The difference between an exterior angle of (n – 1) sided regular polygon and an exterior angle of (
The difference between an exterior angle of (n – 1) sided regular polygon and an exterior angle of (n + 2) sided regular polygon is 6°, then the value of ‘n’ is
Explanation
The exterior angle of a regular polygon equals 360 degrees divided by the number of sides. For an n minus 1 sided polygon, the exterior angle is 360 over parenthesis n minus 1. For an n plus 2 sided polygon, it is 360 over parenthesis n plus 2.
Set up the equation for the difference: 360 divided by parenthesis n minus 1 minus 360 divided by parenthesis n plus 2 equals 6. Find a common denominator of parenthesis n minus 1 times parenthesis n plus 2. This gives 360 times parenthesis n plus 2 minus 360 times parenthesis n minus 1 all divided by common denominator equals 6.

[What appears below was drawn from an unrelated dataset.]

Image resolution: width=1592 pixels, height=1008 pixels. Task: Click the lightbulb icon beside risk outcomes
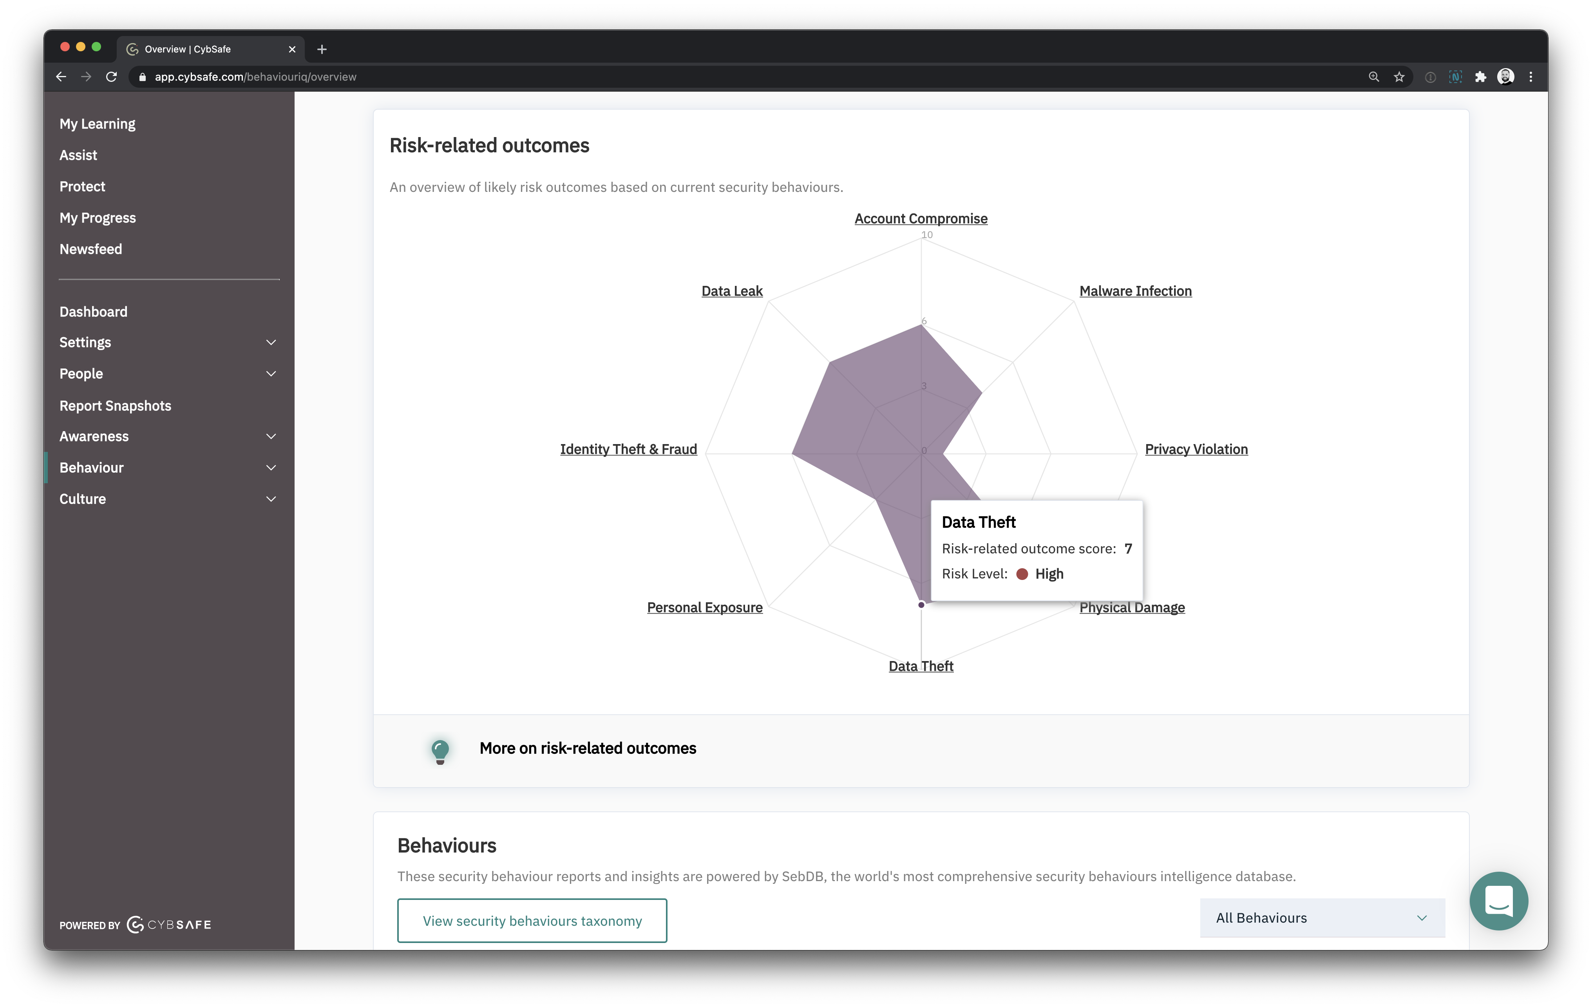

Simplify the numerator: 360n plus 720 minus 360n plus 360 equals 1080. So 1080 divided by parenthesis n minus 1 times parenthesis n plus 2 equals 6. Cross multiply: 1080 equals 6 times parenthesis n² plus n minus 2. Solve: 180 equals n² plus n minus 2, so n² plus n minus 182 equals 0. Factor to get n equals 13 or n equals negative 14. Since sides must be positive, n equals 13.